Native GitHub payments make the product path more concrete: free local scans,
paid org policy gates, paid evidence bundles, and paid drift/history.
Target capability:
- Tier-aware GitHub App checks: free static scan, paid org policy enforcement,
paid evidence packs, paid historical drift, and paid deep analysis.
- Seat/team mapping for policy owners and exception approvers.
- Billing readiness checks shared with ECC-Tools so payment state never changes
enforcement behavior silently.
## Recommended Build Order
### Slice 1: Baseline Drift MVP
Implement the smallest enterprise control-plane primitive: compare this scan to
the last accepted baseline.
Artifacts:
- Baseline JSON schema.
- Baseline writer and comparator.
- Terminal and JSON report sections for new/fixed/unchanged findings.
- Tests covering stable fingerprints, fixed findings, new findings, and policy
exception carry-forward.
Why first:
- It reuses existing scan output.
- It improves CLI, GitHub Action, and GitHub App value at once.
- It does not require a hosted service.
### Slice 2: Evidence Pack Bundle
Bundle the existing machine and human reports into a portable audit artifact.
Artifacts:
- `--evidence-pack <dir>` CLI flag.
- Redacted bundle README.
- HTML, JSON, SARIF, policy, exception, and baseline diff files.
- Tests for file layout, redaction, and deterministic output names.
Why second:
- It converts existing reporting work into buyer-ready proof.
- It keeps native PDF deferred while still meeting audit handoff needs.

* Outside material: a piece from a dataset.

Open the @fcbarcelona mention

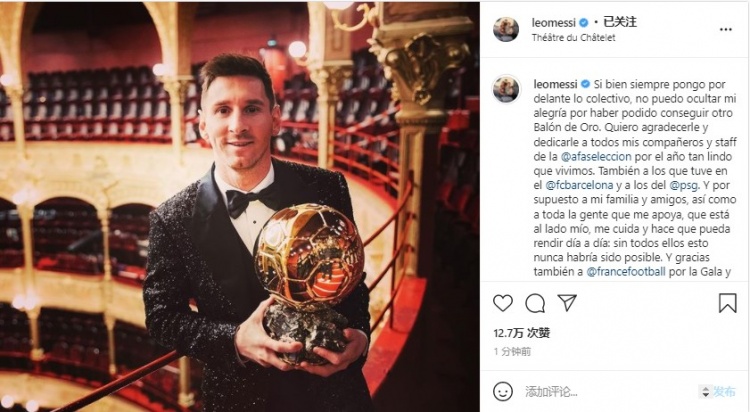coord(579,185)
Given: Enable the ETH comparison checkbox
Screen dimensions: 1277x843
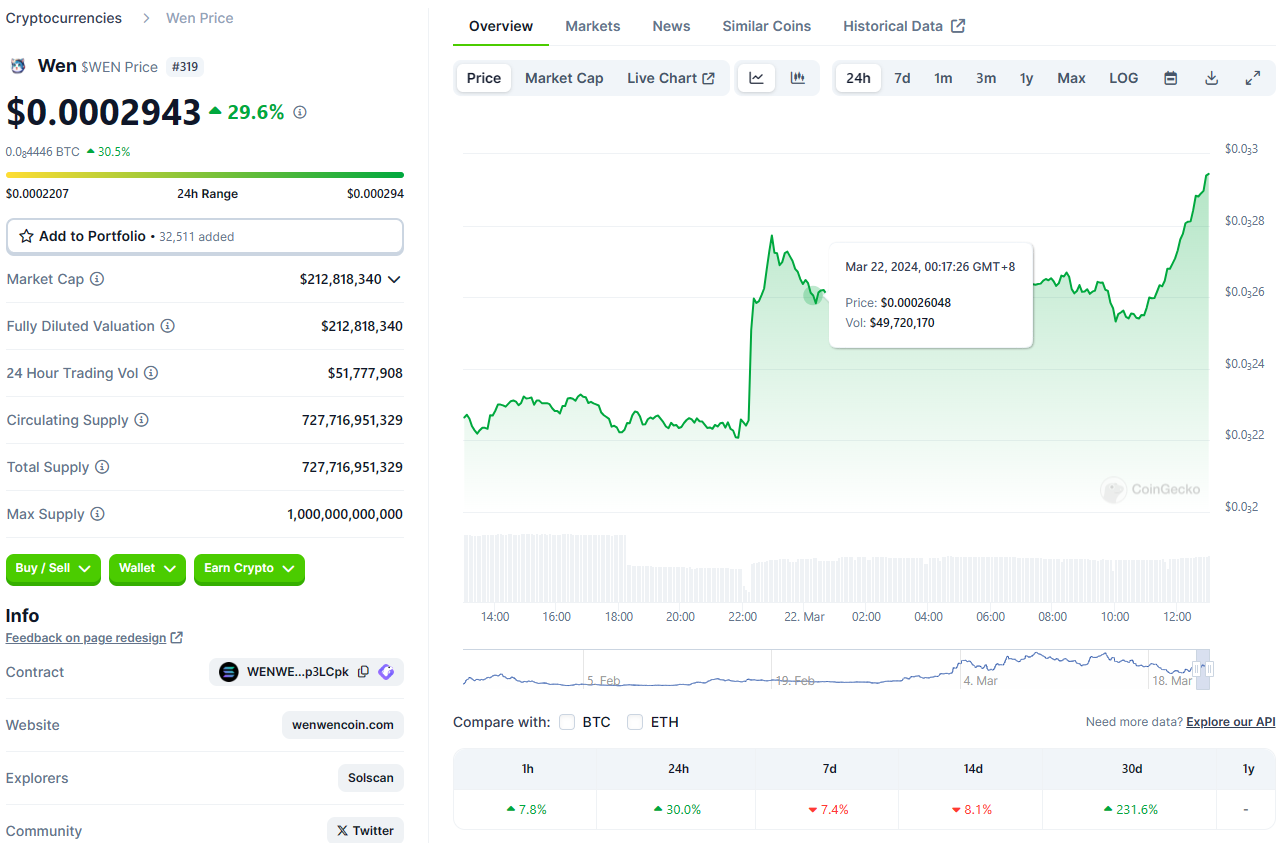Looking at the screenshot, I should [x=635, y=722].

### Slice 3: Harness Adapter Registry
Make harness support explicit instead of implicit.
Artifacts:
- Adapter metadata for Claude Code, OpenCode, Codex, Gemini, dmux, generic
terminal, and project-local templates.
- Discovery output that reports which adapters matched and why.
- Report grouping by adapter.
- Tests using fixture directories for each adapter.
Why third:
- It aligns AgentShield with ECC's harness-agnostic positioning.
- It creates a stable surface for future Zed, Orca, Superset, and Hermes
integration without pretending all harnesses share Claude's config model.
### Slice 4: Corpus Accuracy Gate
Promote the corpus from a benchmark into a release gate.
Artifacts:
- Per-category corpus report.
- Required category thresholds.
- Regression snapshots for known false-positive suppressions.
- Release checklist entry requiring corpus readiness before publish.
Why fourth:
- It prevents enterprise credibility from degrading as rules expand.
- It creates a durable route for Meta-Harness/Autocontext-style improvement
loops later.
### Slice 5: GitHub App And Linear Sync Wiring
Connect AgentShield findings to ECC-Tools follow-up routing.
Artifacts:
- Finding fingerprints compatible with ECC-Tools issue caps.
- Linear-ready backlog export for baseline drift and policy violations.
- Check-run annotations grouped by owner/risk.
- Tests that ensure repeated scans do not spam duplicate issues.
Why fifth:
- It needs the baseline/fingerprint work from Slice 1.
- It is the bridge from local CLI to paid team workflow.
## Non-Goals For This Iteration
- Native PDF generation, unless buyer/compliance workflows explicitly require
generated PDF instead of HTML plus print-to-PDF.
- Hosted dashboards before the local baseline/evidence/fingerprint contracts are
stable.
- Fine-tuning or model training before deterministic corpus gates and reference
traces exist.
- Broad automated code rewrites for risky findings without explicit,
reviewable transforms and tests.
## Acceptance Gates
The AgentShield enterprise iteration is not complete until these are true:
- Local `npm run typecheck`, `npm run lint`, `npm test`, and `npm run build`
pass from the AgentShield repository root.
- Built CLI smoke tests cover the new flags or report modes.
- GitHub Action self-test covers the new CI-visible output.
- Documentation names the free/local path and the paid/team path separately.
- Evidence produced by the feature is deterministic enough for CI diffing.
- ECC-Tools can consume the finding fingerprints or backlog export without
exceeding GitHub/Linear object caps.
- The GA roadmap and Linear project status link to the merged AgentShield PRs.